What this task involves => Rewrite every line of the items below, requests included, and leave out the pictures. Multiply each coordinate in the answers by 1.05 and round it to a whole number, with halves rounded up.

[Source data]
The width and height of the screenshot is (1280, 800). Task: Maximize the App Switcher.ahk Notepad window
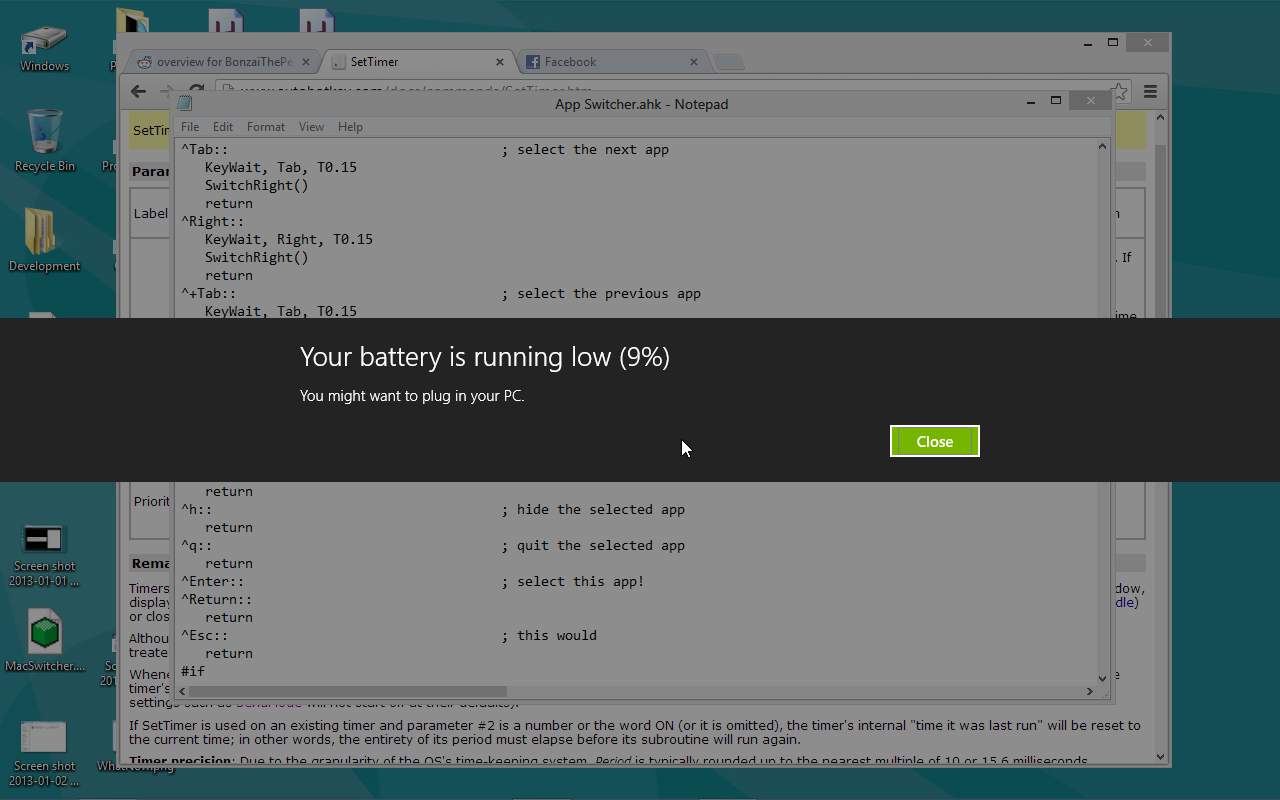pyautogui.click(x=1055, y=101)
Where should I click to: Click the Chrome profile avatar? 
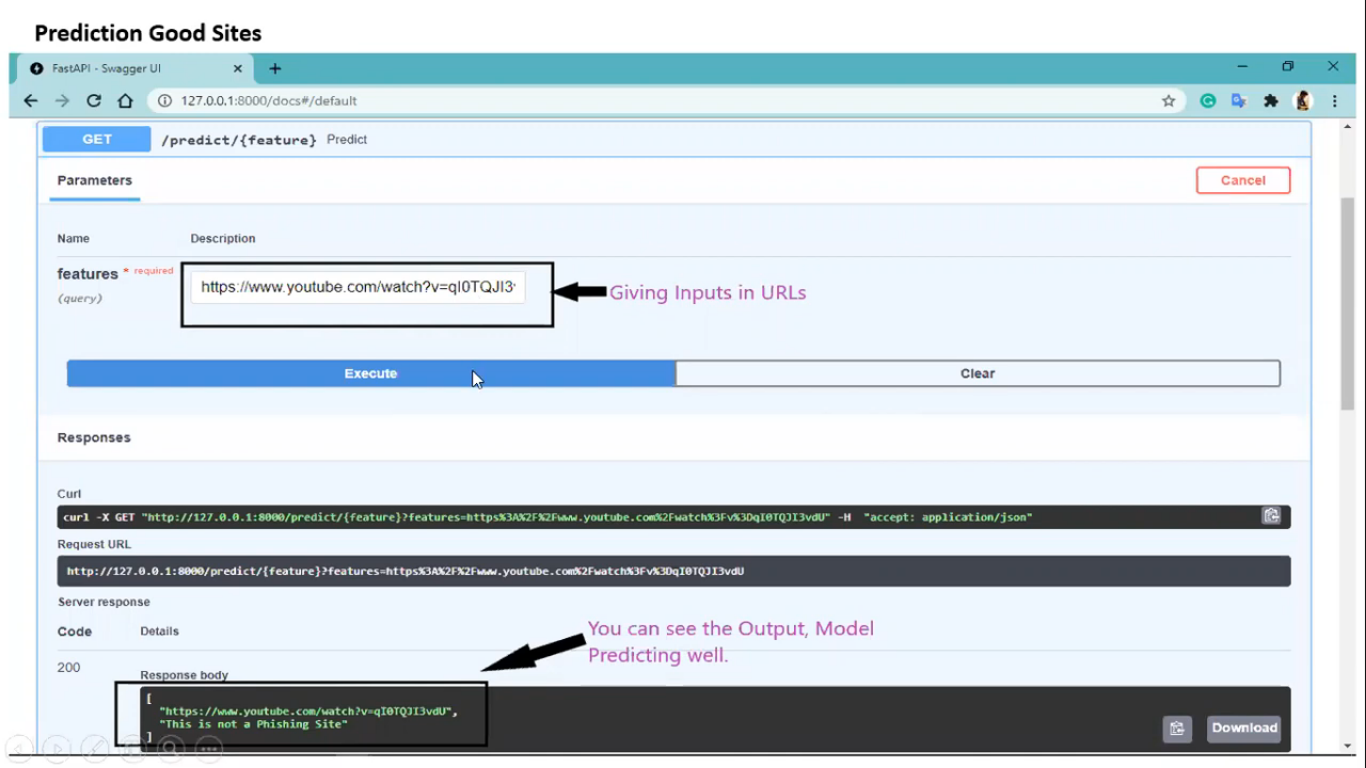tap(1301, 100)
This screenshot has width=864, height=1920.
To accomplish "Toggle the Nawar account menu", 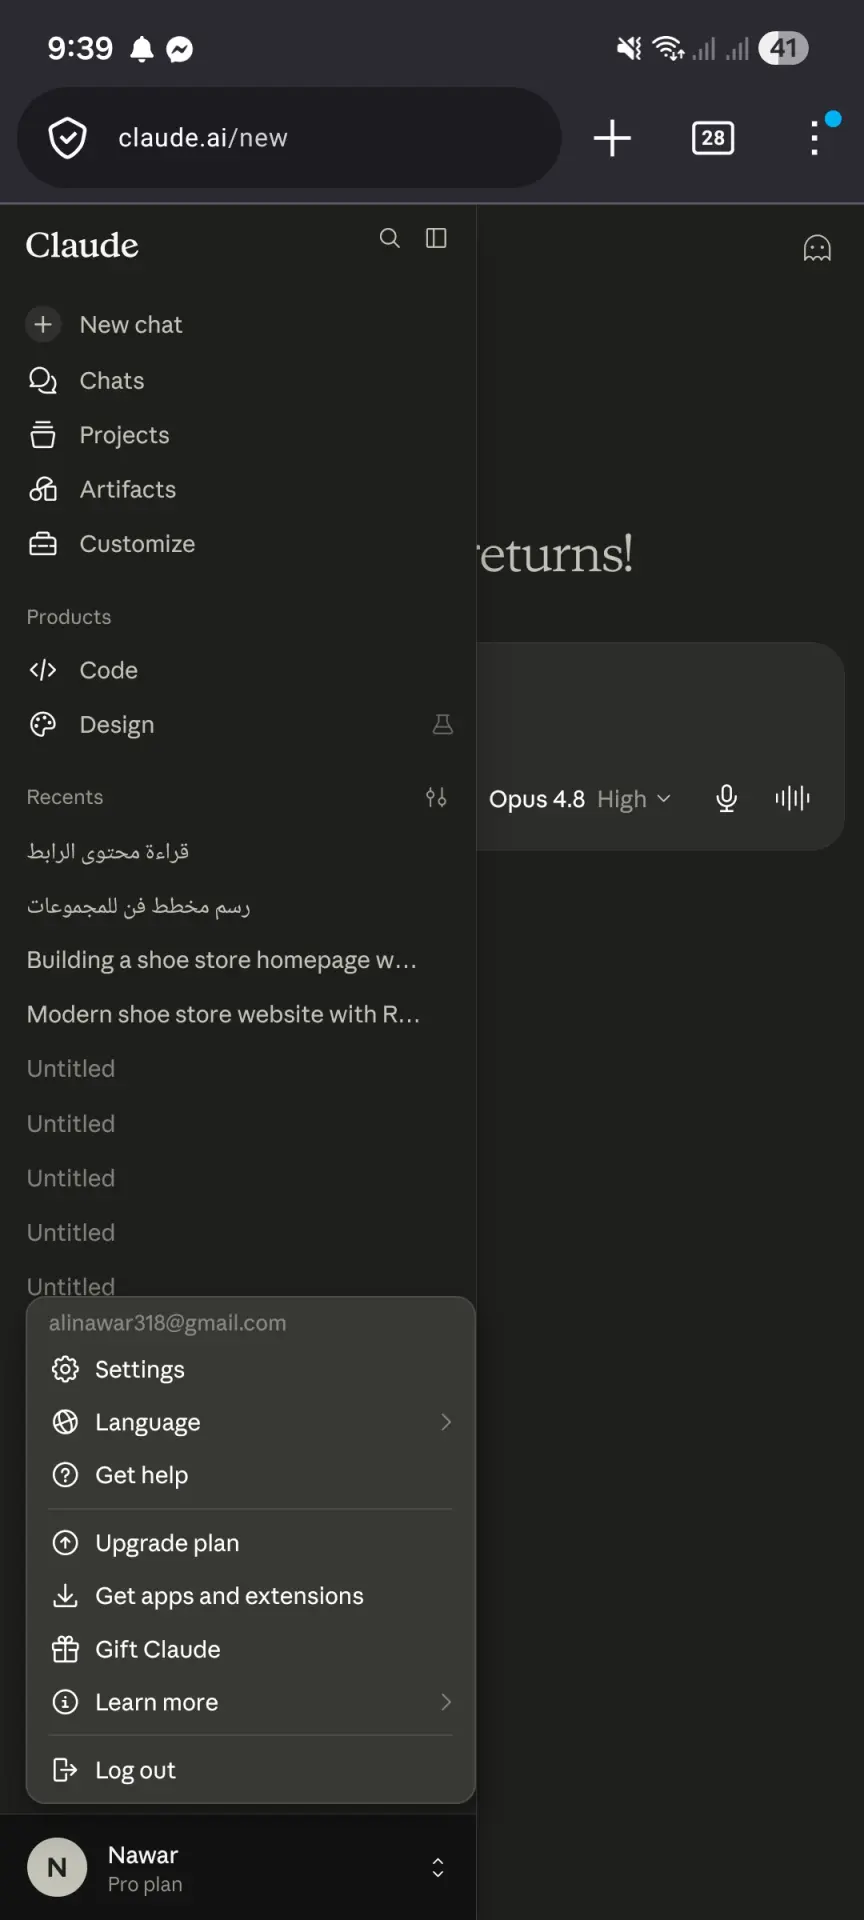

Complete response =>
The width and height of the screenshot is (1280, 800). Task: Maximize the App Switcher.ahk Notepad window
pyautogui.click(x=1108, y=106)
Where should I click to: Click the Chrome profile avatar? 
tap(1366, 105)
This screenshot has width=864, height=1920.
To accomplish "Toggle the Nawar account menu", 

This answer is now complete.